Saturday, January 30, 2010

Blogging and my Paper Journal

This morning, I wrote in my paper journal for the first time since November. Hmm.

I've been keeping a paper journal since I was 12--and that doesn't count the tiny journal with a lock that I got sometime in elementary school and waited to have something important enough to say that it would justify being locked away between covers.

There have been years of lesser journaling--grad school, for example, will be the gaping hole which future researchers will have to piece together. Part of why I stopped journaling, of course, is that I had so much other writing and reading to do. Part of it is that I became a bit depressed, and my journaling slipped away, which made me more depressed--a tough cycle to break.

When I first read Julia Cameron's books (my favorite, still, The Realms of Gold), I decided to follow her demand of 3 pages of daily writing. I worried that the daily pages would mean that I didn't write any other pages, but I found that my productivity skyrocketed.

Those of you who follow my blog faithfully know that I tend to write almost daily. I write my blog entries as often as I used to write journal entries--on a normal week, 5-7 entries. I just checked, and my average blog entries are about the same size (word count, page count) as those 3 daily pages. So, my writing amount hasn't dropped off.

But my content has changed, obviously. I tend to save my paper journal for the stuff I want to write about which should not be public content. Not everyone shares my sense of boundaries, I admit. But there are work kerfuffles that need to be kept offline, relationship disputes and disappointments that don't need to be shared with the larger world, and I'm always mindful that future employers may read these online pages (although they'd need a lot of time to read everything that's online that has to do with me).

I have spent many years now, even before I started blogging, pondering the implications of our online lives and our offline lives. What will happen if Blogger is ever taken over, and I have to pay to do this? Or pay to get access to my back files?

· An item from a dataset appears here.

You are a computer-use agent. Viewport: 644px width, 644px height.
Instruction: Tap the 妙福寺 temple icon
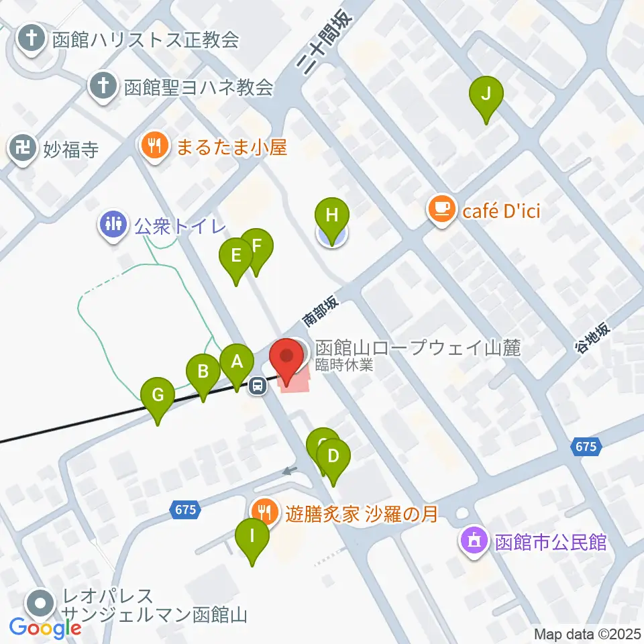point(24,148)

How will future scholars read our blogs (not just the delivery mechanisms, but in terms of how they take into account the public nature of blogs?).

For the first year that I started blogging, I tried to keep my paper journal in addition to blogging. But now I don't. I write what wants to come in any given day. If I have stuff I need to sort out (or I'm away from my computer), it's off to the paper journal. If I want to work on poetry, I do that. I try to blog on a close-to-daily basis, because I feel like I have faithful readers, and I want to keep having faithful readers. And I've found that my blogging often leads my brain to places it wouldn't have otherwise gone, and that leads to poems I wouldn't have written (or preserves ideas for me to cultivate later).

Still, I wonder if by blogging more, and paper journaling less, I'm less in touch with my deepest feelings. Part of me laughs at even thinking about that. I'm middle-aged, and one of the comforts of middle age is that I don't have as many tempestuous feelings that need to be sorted out away from prying eyes. What a relief! And if I find myself with tempestous feelings, the paper journal is always there.